* Required action: Give back each line of the listing below that contains the string "will".

* Information supplied:
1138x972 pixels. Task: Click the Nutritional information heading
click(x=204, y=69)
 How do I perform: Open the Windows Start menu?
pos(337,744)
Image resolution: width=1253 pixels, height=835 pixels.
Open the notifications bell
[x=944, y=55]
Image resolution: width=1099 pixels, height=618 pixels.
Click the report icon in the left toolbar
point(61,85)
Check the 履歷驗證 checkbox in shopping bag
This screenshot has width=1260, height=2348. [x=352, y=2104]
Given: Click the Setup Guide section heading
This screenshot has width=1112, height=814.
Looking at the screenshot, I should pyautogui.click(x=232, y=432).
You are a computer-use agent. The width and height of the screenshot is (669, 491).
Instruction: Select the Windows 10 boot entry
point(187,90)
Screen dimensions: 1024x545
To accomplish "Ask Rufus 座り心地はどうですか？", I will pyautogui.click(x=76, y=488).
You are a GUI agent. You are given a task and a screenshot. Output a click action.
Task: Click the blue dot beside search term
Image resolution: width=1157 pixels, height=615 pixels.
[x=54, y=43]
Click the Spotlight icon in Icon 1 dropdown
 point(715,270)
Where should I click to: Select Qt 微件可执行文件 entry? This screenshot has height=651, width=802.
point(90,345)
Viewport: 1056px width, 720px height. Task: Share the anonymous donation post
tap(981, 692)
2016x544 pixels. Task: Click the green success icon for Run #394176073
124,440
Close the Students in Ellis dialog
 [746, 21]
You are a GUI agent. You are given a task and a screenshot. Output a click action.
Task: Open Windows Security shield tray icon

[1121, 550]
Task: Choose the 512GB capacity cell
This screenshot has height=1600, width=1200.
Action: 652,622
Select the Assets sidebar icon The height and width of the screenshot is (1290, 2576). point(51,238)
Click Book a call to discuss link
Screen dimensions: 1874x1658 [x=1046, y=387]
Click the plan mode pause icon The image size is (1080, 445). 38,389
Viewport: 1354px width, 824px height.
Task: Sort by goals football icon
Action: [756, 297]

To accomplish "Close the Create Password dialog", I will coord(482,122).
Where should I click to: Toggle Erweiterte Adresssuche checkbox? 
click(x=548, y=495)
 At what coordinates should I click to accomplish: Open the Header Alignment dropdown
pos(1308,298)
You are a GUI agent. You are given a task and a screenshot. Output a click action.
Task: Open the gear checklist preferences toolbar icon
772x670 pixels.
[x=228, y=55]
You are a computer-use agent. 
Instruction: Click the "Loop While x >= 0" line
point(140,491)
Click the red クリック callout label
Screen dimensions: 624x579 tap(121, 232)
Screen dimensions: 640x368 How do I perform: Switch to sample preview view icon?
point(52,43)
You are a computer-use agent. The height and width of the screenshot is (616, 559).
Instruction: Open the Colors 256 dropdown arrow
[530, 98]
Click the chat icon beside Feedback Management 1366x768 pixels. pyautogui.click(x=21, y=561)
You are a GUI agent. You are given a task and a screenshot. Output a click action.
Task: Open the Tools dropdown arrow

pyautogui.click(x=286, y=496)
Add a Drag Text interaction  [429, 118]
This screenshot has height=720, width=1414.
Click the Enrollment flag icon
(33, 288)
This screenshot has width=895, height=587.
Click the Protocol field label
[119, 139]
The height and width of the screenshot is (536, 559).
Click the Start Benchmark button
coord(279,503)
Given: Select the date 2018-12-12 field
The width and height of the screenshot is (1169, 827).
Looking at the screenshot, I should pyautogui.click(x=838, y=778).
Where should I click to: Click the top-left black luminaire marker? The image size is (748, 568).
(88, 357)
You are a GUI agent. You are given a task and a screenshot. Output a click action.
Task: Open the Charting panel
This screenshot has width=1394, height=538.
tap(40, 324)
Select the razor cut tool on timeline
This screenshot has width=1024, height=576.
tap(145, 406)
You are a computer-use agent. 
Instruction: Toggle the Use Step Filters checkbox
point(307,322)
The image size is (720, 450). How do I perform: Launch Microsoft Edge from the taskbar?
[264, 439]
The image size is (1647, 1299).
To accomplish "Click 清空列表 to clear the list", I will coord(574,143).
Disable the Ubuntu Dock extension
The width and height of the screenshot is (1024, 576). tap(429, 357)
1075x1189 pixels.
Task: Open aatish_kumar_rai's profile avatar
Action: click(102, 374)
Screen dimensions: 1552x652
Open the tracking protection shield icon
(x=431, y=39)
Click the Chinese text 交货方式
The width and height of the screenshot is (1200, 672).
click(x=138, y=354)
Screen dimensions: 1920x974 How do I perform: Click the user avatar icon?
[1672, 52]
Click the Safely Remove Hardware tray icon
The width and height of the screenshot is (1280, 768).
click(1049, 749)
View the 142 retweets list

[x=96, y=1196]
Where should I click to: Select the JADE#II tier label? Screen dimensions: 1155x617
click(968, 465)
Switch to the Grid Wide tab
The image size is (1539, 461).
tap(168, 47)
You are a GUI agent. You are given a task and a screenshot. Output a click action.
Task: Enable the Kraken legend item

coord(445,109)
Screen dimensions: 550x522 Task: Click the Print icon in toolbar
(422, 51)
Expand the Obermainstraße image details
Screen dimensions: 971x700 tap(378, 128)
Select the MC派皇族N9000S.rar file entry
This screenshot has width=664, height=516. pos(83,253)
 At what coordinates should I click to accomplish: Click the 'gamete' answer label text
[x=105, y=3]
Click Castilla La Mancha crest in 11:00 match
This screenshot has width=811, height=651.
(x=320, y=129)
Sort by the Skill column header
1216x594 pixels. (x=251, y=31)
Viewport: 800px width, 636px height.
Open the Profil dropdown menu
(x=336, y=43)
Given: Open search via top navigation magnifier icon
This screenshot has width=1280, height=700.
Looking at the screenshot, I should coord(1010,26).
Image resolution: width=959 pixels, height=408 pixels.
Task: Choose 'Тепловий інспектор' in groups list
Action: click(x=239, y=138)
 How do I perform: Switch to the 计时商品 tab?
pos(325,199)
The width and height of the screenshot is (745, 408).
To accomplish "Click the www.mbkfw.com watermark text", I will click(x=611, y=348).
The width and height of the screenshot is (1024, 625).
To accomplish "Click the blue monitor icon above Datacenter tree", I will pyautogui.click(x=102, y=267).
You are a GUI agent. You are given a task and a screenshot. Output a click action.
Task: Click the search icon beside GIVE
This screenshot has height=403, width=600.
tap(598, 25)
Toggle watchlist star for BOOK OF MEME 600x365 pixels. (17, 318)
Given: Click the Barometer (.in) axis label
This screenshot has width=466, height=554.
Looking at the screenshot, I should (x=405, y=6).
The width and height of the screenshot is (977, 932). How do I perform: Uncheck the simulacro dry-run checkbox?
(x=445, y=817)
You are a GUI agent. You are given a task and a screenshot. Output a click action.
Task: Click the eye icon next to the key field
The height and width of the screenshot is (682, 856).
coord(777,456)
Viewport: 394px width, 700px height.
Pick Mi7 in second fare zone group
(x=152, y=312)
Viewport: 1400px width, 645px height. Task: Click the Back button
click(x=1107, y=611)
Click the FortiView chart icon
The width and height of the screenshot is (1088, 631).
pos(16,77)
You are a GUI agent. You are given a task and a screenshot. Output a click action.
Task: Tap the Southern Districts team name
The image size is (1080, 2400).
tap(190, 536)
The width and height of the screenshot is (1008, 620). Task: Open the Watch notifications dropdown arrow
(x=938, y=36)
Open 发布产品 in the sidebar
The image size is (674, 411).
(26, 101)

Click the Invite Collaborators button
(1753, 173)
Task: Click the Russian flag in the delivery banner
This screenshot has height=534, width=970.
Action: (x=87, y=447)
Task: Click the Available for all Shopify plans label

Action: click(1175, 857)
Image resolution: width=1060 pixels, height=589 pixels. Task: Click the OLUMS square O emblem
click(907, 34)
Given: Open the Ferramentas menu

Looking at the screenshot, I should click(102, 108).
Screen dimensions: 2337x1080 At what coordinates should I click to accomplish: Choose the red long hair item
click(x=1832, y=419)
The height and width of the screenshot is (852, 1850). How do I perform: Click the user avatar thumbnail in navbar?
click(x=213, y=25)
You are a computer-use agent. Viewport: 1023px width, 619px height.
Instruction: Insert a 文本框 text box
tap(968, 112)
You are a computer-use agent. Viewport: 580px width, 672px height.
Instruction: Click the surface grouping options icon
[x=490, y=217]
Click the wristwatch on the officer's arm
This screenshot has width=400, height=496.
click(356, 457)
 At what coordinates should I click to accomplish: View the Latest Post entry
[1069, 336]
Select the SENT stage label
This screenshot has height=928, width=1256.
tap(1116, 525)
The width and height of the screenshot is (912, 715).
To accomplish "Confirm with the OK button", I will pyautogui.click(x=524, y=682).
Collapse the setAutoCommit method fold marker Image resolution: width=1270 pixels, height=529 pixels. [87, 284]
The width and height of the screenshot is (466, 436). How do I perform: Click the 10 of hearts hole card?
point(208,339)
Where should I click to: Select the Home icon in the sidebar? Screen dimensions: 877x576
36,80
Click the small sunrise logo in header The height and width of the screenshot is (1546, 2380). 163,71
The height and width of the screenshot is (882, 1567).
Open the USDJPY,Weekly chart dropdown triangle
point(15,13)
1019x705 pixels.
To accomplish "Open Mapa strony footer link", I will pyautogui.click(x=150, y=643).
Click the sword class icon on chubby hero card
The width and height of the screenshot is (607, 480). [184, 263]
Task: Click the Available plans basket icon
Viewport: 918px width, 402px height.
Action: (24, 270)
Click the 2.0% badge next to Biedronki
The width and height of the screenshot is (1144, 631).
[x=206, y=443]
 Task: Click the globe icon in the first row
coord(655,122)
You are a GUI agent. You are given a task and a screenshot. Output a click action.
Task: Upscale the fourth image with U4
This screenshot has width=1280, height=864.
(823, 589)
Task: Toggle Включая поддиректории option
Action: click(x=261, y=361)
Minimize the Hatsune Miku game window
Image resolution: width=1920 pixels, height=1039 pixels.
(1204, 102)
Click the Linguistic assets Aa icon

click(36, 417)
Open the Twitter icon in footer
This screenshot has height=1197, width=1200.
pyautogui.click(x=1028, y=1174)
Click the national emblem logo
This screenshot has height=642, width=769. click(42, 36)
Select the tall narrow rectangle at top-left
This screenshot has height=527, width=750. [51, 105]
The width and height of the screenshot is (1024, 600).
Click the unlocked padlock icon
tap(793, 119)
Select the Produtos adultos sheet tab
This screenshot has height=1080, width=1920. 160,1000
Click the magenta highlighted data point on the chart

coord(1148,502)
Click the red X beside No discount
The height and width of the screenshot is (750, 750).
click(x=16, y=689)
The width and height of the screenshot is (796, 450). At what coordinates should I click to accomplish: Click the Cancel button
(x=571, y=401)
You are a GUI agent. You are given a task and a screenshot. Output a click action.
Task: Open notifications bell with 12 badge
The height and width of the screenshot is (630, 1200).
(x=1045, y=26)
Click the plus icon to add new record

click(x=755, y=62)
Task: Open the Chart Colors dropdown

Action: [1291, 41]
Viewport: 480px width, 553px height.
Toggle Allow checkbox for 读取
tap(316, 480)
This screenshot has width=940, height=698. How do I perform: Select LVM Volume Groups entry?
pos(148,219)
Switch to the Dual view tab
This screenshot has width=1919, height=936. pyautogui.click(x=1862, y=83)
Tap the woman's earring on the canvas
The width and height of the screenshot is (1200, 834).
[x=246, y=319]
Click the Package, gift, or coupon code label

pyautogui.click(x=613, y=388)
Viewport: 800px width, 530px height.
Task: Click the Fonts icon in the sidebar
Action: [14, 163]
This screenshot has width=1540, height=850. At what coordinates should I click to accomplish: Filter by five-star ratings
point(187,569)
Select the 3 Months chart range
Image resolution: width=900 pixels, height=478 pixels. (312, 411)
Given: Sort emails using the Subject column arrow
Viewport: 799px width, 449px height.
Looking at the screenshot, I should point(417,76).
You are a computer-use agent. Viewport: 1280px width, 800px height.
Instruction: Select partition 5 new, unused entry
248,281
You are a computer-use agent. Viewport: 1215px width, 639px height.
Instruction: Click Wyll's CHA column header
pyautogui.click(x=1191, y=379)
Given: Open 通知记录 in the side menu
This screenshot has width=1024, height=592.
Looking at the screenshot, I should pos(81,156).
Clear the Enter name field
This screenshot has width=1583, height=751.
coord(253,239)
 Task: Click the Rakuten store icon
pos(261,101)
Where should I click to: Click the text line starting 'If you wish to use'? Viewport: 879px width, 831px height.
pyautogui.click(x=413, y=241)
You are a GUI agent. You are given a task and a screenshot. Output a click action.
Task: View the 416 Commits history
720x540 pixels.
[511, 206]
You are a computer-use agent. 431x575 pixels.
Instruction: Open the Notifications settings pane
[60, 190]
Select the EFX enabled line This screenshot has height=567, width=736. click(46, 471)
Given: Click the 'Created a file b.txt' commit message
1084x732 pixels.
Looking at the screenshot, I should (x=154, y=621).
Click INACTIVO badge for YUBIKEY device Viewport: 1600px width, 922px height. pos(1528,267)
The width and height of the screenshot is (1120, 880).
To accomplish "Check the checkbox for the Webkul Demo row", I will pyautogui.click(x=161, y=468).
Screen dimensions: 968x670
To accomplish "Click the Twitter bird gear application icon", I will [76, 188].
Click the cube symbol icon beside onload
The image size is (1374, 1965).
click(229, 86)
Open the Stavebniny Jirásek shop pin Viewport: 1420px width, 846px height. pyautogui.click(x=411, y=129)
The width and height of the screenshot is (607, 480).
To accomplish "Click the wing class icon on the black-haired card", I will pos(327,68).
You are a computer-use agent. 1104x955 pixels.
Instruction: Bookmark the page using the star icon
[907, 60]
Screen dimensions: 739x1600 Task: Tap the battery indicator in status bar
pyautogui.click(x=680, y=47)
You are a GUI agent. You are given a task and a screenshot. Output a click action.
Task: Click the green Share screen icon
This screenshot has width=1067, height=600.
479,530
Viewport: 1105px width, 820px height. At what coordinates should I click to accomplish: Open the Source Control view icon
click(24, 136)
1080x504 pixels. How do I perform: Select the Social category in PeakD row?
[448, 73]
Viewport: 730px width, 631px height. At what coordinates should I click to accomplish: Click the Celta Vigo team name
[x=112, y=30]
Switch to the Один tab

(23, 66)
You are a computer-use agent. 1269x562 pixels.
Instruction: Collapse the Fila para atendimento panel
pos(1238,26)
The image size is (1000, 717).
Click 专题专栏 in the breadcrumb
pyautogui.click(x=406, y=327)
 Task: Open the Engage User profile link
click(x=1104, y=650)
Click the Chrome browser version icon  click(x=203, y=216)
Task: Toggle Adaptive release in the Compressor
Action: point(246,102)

* Completed exercise:
To accomplish "Ask Rufus 座り心地はどうですか？", I will pyautogui.click(x=76, y=488).
To accomplish "Close the Create Password dialog", I will coord(482,122).
To accomplish "Click 清空列表 to clear the list", I will coord(574,143).
To accomplish "Click the www.mbkfw.com watermark text", I will click(x=611, y=348).
To accomplish "Click the blue monitor icon above Datacenter tree", I will pyautogui.click(x=102, y=267).
To accomplish "Confirm with the OK button", I will pyautogui.click(x=524, y=682).
To accomplish "Open Mapa strony footer link", I will pyautogui.click(x=150, y=643).
To accomplish "Check the checkbox for the Webkul Demo row", I will pyautogui.click(x=161, y=468).
To accomplish "Click the Twitter bird gear application icon", I will [76, 188].
To accomplish "Click the wing class icon on the black-haired card", I will pos(327,68).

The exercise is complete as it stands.